The European Union’s Cyber Resilience Act: A New Standard for Cybersecurity of Digital Products

The European Union recently adopted the Cyber Resilience Act (CRA), a piece of legislation that establishes mandatory cyber security requirements for products with digital elements. This piece of legislation aims to improve the cyber resilience of products placed on the European market, providing greater protection for consumers and businesses.

Scope of the Cyber Resilience Act

The CRA applies to a wide range of products with digital elements, including:

  • Internet of Things (IoT) connected devices: such as smart home appliances, wearable devices and home automation systems.
  • Standalone software: applications and programmes that operate independently on various devices.

However, there are some exemptions for products already regulated by specific EU regulations, such as:

  • Medical devices: regulated by Regulation (EU) 2017/745.
  • Motor vehicles: subject to Regulation (EU) 2018/858.

Obligations for Manufacturers

Manufacturers have a responsibility to ensure that their products meet essential IT security requirements during their entire life cycle. This implies:

  • Security by design: implementing security measures at an early stage of product development.
  • Risk assessments: conduct in-depth analyses to identify and mitigate potential vulnerabilities.
  • Security updates: providing timely patches and updates to address new and emerging threats.

Obligations for Importers and Distributors

Importers and distributors must ensure that the products they place on the market comply with the CRA. Their responsibilities include:

  • Verification of compliance: ensuring that manufacturers have carried out the necessary assessments.
  • Appropriate documentation: ensure that products are accompanied by all required information.

Compliance and CE Marking

To demonstrate compliance with the CRA, products must bear the CE marking. Manufacturers must:

  • Declaration of Conformity: prepare a document demonstrating compliance with the requirements.
  • Technical documentation: maintain detailed records of assessments and measures taken.

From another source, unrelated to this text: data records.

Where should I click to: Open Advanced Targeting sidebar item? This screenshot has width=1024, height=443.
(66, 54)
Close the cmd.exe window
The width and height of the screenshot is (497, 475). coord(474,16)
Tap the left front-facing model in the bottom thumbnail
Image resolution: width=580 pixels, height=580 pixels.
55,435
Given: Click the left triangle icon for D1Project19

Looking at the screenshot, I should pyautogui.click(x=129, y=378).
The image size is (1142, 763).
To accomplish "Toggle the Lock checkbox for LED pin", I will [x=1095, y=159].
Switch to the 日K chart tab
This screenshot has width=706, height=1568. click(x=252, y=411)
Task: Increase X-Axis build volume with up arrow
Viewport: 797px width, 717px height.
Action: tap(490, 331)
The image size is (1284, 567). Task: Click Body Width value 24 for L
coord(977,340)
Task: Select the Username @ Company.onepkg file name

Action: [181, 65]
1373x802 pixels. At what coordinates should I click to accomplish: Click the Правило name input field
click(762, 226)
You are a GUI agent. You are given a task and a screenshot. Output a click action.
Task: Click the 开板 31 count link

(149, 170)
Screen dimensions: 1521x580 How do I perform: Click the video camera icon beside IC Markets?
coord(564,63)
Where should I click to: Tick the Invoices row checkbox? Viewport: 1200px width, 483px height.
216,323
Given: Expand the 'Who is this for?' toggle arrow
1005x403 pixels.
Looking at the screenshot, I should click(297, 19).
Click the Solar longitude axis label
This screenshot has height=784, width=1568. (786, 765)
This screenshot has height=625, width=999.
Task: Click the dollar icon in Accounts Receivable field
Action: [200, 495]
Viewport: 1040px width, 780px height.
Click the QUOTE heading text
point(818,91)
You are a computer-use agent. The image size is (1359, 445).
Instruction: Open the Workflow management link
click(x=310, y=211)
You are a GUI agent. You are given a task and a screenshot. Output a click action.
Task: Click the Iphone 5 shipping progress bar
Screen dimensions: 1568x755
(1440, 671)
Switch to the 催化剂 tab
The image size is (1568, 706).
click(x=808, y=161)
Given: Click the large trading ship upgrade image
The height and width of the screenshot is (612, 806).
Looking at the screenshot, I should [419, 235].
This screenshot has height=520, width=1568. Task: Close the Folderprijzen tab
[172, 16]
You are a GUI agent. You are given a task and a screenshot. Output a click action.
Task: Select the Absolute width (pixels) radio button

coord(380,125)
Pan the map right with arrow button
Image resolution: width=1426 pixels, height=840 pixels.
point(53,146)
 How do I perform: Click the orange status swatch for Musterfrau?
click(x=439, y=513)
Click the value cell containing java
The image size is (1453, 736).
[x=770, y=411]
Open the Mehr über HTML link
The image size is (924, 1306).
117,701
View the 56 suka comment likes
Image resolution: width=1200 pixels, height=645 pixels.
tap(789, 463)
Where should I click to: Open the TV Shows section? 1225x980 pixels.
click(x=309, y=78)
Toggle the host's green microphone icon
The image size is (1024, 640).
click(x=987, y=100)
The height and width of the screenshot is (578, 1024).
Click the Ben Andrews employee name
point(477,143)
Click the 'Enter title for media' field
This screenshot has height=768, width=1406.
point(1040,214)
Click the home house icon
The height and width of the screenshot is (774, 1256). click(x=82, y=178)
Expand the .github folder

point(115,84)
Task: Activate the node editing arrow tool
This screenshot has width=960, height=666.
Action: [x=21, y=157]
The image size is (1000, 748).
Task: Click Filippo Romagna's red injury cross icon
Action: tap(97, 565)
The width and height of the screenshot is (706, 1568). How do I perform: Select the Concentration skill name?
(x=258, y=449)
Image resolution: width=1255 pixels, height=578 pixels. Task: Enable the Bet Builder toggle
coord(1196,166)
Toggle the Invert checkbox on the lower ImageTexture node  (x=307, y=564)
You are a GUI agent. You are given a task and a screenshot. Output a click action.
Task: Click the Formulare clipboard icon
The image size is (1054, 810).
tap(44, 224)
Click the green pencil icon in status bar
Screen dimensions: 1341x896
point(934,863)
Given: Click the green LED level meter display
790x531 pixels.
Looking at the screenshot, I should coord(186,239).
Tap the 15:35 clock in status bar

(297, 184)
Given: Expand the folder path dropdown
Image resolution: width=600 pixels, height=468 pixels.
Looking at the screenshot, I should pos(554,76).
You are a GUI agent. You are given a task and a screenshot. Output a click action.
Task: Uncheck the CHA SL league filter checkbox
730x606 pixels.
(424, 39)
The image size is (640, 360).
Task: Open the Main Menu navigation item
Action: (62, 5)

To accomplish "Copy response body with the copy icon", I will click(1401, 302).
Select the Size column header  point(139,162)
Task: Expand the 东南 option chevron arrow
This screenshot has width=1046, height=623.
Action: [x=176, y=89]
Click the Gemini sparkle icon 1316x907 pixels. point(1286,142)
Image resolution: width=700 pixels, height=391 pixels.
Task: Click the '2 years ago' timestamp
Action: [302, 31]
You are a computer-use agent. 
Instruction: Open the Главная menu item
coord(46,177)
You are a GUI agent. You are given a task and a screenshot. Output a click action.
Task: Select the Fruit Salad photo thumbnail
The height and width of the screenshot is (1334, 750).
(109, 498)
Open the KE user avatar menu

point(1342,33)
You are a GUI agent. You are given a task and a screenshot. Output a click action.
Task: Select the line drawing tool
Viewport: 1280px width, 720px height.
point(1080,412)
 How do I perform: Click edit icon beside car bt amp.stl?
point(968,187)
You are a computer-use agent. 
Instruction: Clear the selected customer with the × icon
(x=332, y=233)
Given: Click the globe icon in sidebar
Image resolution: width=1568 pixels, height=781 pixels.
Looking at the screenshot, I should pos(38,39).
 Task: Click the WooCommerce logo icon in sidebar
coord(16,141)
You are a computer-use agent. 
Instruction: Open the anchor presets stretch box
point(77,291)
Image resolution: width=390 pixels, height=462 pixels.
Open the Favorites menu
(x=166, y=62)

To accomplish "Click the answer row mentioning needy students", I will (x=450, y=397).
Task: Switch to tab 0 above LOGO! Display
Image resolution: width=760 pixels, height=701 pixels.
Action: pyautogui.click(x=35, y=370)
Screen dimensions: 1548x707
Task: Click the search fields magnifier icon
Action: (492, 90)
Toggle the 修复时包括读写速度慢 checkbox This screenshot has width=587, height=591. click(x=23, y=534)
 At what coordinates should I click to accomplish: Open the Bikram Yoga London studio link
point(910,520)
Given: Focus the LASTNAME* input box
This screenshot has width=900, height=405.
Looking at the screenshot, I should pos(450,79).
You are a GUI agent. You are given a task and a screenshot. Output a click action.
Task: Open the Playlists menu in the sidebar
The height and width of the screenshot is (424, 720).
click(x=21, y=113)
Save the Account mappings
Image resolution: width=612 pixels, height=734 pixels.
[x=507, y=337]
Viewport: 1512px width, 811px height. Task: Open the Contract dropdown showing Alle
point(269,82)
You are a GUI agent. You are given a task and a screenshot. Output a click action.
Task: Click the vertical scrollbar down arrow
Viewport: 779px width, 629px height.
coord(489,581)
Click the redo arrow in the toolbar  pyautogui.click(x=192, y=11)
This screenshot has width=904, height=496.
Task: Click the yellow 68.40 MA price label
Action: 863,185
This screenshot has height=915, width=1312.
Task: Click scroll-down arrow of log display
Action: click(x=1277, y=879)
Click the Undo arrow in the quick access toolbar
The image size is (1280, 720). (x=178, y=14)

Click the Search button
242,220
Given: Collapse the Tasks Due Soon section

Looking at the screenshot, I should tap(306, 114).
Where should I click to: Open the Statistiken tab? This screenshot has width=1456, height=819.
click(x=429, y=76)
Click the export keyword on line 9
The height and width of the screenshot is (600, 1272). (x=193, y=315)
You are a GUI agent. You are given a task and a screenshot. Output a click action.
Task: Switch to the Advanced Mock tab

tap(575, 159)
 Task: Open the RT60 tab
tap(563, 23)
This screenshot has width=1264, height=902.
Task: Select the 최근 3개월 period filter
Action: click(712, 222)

In some cases, a conformity assessment by a notified body may be required.

Sanctions and Enforcement

The CRA provides penalties for non-compliance, which may include:

  • Significant fines: financial penalties proportionate to the gravity of the infringement.
  • Withdrawal of products from the market: obligation to remove non-compliant products from circulation.

The national authorities of the EU Member States are responsible for enforcement and market surveillance.

Implications for companies

Companies must carefully assess the requirements of the CRA and take steps to ensure compliance. This may involve:

  • Changes to design and development processes: integrating security at an early stage.
  • Implementation of new security controls: take proactive measures to prevent threats.
  • Vulnerability management procedures: establishing processes to quickly identify and resolve security holes.

In summary, the Cyber Resilience Act represents a significant step towards strengthening the cyber security of products with digital elements in the EU by imposing clear obligations on manufacturers, importers and distributors to ensure a high level of protection for end users.